RACHAEL OWHIN is trying to raise £10,000 in ten days.

She’s been offered a place on the University of Oxford’s MSc in migration studies. Even with savings and a bank loan, she’s short of cash to take up the place later this year. On her hubbub page, she writes: ‘As a second generation migrant myself, I am interested in researching the experiences of migrants, particularly in the African Diaspora, and their access to opportunities.’ At the time of writing, her crowdfunding page has raised just over £5,000. She’s well on her way to making the target.

IRONY

There’s a bitter irony here. Rachael’s crowd funding efforts highlight a gross inequity in the country’s higher education system. Postgraduate education is ridiculously unattainable. Fees are spiralling out of control, and we’re at the point where crowdfunding seems like the most sensible option. In fact, it’s become so common that an organisation named Student Funder opened its doors last year to help postgrad students crowd fund their degrees.

It goes without saying that higher education should be accessible to all who want to pursue it. That prospective students have to crowdfund their degrees demonstrates the abject failure of a government that chooses not to invest in education.

I have a huge amount of respect for those who get creative when faced with the prospect of an eye wateringly expensive postgraduate degree. I had a go at being a postgrad student myself, and failed miserably. It’s easy to get judgemental about those who apply for postgrad degrees without the funding in their pocket first. I was one.

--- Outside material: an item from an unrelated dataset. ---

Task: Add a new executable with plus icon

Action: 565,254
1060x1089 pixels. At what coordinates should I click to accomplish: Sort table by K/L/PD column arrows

Eager and passionate, I was so driven; I genuinely thought that you couldn’t put a price on a love of learning. It’s that faith, that love, and that passion that leads so many to apply and be damned. I went for it, took out a loan and hoped that things would work out. It didn’t.

As well as fees, there are living expenses. Though I needed a part-time job to survive, the university insisted that a full-time degree student shouldn’t work alongside a degree if they wanted to pass.

I was to treat the masters like a nine to five job. But without the money I needed to live comfortably in order to focus on education, I quickly wilted. I eventually found a job, but the terms of work were too rigid for me to concentrate on the degree properly. I ended up going for the short-term survival option.

It’s not as simple as insisting that would-be post grad students just get a job to save up to study. Most of us want to do the degree to get the job. Personal savings, like Rachael’s, barely stretch to tuition fees. Change is not impossible, but the political inclination isn’t there. Other European countries have different priorities. In Sweden, for example, higher education is completely free.

It’s not realistic to assume that someone in their early to mid-twenties has a spare £20,000 in their bank account.

Yet an increasing number of professions require a postgraduate degree before they’ll take you seriously. The fees will continue to climb. Wasted talent is instead funnelled into dead end jobs. Crowdfunding is an ingenious solution to an endemic problem but people will only put their hands in their pockets for so long. The system needs a change.